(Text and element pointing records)
** Begin **
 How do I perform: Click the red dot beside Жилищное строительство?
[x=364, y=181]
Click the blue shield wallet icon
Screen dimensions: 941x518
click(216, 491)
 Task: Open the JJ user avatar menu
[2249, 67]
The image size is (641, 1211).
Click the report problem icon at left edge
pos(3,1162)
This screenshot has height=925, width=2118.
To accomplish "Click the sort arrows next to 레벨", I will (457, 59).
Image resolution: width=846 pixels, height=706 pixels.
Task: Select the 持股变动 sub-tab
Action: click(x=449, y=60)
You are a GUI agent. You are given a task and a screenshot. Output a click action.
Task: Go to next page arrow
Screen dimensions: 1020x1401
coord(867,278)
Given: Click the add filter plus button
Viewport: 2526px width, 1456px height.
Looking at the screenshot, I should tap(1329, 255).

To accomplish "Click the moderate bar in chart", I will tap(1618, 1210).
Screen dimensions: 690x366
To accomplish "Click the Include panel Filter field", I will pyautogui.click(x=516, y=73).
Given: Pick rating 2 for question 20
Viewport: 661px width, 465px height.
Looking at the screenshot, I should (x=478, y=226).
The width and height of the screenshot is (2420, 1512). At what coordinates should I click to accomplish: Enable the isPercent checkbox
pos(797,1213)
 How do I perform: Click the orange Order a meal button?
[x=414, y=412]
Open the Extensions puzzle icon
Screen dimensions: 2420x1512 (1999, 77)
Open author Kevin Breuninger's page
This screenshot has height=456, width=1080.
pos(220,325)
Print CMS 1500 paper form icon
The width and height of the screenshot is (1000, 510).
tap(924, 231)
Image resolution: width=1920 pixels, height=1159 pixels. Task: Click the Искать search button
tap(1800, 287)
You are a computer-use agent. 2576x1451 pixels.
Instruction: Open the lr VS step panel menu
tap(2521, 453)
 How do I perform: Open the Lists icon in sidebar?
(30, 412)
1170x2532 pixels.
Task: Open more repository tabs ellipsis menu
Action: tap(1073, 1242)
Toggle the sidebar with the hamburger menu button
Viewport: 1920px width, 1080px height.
** End **
** WORK TO COMPLETE **
Rewrite the data above, substituting "Display" for every occurrence of "Viewport" and leaving everything else unchanged.

** SOLVED PROBLEM **
 How do I perform: Click the red dot beside Жилищное строительство?
[x=364, y=181]
Click the blue shield wallet icon
Screen dimensions: 941x518
click(216, 491)
 Task: Open the JJ user avatar menu
[2249, 67]
The image size is (641, 1211).
Click the report problem icon at left edge
pos(3,1162)
This screenshot has height=925, width=2118.
To accomplish "Click the sort arrows next to 레벨", I will (457, 59).
Image resolution: width=846 pixels, height=706 pixels.
Task: Select the 持股变动 sub-tab
Action: click(x=449, y=60)
You are a GUI agent. You are given a task and a screenshot. Output a click action.
Task: Go to next page arrow
Screen dimensions: 1020x1401
coord(867,278)
Given: Click the add filter plus button
Display: 2526px width, 1456px height.
Looking at the screenshot, I should tap(1329, 255).

To accomplish "Click the moderate bar in chart", I will tap(1618, 1210).
Screen dimensions: 690x366
To accomplish "Click the Include panel Filter field", I will pyautogui.click(x=516, y=73).
Given: Pick rating 2 for question 20
Display: 661px width, 465px height.
Looking at the screenshot, I should (x=478, y=226).
The width and height of the screenshot is (2420, 1512). At what coordinates should I click to accomplish: Enable the isPercent checkbox
pos(797,1213)
 How do I perform: Click the orange Order a meal button?
[x=414, y=412]
Open the Extensions puzzle icon
Screen dimensions: 2420x1512 (1999, 77)
Open author Kevin Breuninger's page
This screenshot has height=456, width=1080.
pos(220,325)
Print CMS 1500 paper form icon
The width and height of the screenshot is (1000, 510).
tap(924, 231)
Image resolution: width=1920 pixels, height=1159 pixels. Task: Click the Искать search button
tap(1800, 287)
You are a computer-use agent. 2576x1451 pixels.
Instruction: Open the lr VS step panel menu
tap(2521, 453)
 How do I perform: Open the Lists icon in sidebar?
(30, 412)
1170x2532 pixels.
Task: Open more repository tabs ellipsis menu
Action: tap(1073, 1242)
Toggle the sidebar with the hamburger menu button
Display: 1920px width, 1080px height.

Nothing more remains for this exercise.